Steger had constructed the makeshift canoe hammock in advance of the arrival of his pilot friend, Dave Olesen, a onetime Ely, Minn., resident who now resides about 250 miles from Yellowknife, in Canada's Northwest Territories.
A kindred spirit of Steger's, in addition to making extensive dog sled trips across Canada's far north, Olesen has run Alaska's famed Iditarod race eight times. Now for a living, he flies a bush plane, and last May, to help Steger, his longtime friend, he plucked him from the Barrens when Steger aborted a planned 1,000-mile solo expedition that started in northern Saskatchewan and was destined for Baker Lake in Canada's Nunavet Territory.

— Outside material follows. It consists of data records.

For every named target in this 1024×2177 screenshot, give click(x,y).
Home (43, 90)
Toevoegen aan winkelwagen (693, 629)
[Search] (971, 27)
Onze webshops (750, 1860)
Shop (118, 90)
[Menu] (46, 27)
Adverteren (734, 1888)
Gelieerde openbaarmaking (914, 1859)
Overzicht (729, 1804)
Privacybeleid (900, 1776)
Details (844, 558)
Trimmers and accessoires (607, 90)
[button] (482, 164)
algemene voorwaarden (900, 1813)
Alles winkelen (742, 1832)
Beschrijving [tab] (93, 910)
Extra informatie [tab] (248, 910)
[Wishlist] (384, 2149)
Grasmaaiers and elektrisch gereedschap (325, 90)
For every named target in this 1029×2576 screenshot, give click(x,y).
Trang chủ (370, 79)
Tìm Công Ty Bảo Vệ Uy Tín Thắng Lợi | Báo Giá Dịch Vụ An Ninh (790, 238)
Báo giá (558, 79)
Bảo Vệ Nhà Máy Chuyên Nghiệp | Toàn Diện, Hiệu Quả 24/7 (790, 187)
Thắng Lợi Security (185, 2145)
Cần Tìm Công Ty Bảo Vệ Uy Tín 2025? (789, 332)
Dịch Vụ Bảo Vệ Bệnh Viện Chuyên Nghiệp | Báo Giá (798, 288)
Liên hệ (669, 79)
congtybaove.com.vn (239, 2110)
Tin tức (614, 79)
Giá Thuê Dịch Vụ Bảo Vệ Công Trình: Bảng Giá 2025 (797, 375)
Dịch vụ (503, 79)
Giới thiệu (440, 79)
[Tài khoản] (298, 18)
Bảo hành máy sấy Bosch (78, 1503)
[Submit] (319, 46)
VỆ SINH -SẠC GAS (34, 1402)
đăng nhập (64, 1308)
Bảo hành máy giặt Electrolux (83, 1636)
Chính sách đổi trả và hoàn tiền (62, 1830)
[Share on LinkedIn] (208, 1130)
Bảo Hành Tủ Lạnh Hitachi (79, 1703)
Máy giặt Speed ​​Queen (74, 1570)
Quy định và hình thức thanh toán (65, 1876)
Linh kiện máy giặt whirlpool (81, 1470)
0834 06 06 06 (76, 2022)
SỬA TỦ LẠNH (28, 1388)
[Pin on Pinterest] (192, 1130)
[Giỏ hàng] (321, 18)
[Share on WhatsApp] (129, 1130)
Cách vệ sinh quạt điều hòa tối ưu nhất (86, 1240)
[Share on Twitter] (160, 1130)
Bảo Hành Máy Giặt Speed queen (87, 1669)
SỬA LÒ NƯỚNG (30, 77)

In his two-seater, ski-equipped plane, Olesen will return Steger to the canoe tree in March.
"A lot of large grizzlies inhabit that area," Steger said. "I'm hoping that by storing the canoe in the tree off the ground, the bears didn't get it."
Steger, 74, remains as he always has been: a dreamer whose compass points north. An All-World adventurer on a par with Robert Peary, Roald Amundsen and Amelia Earhart, among others, he successfully led a 1986 unsupported dog sled assault on the North Pole, a 1988 Greenland expedition, and a 1989 crossing of Antarctica.
But during his solo Barren Lands adventure last year — his sixth consecutive springtime journey during which he alternately skis, hikes and paddles — warmish weather came extremely late, and what was supposed to be an expedition during which many of the Barrens' multitudinous rivers would be run in his canoe, instead morphed into a 2 ½-monthlong portage.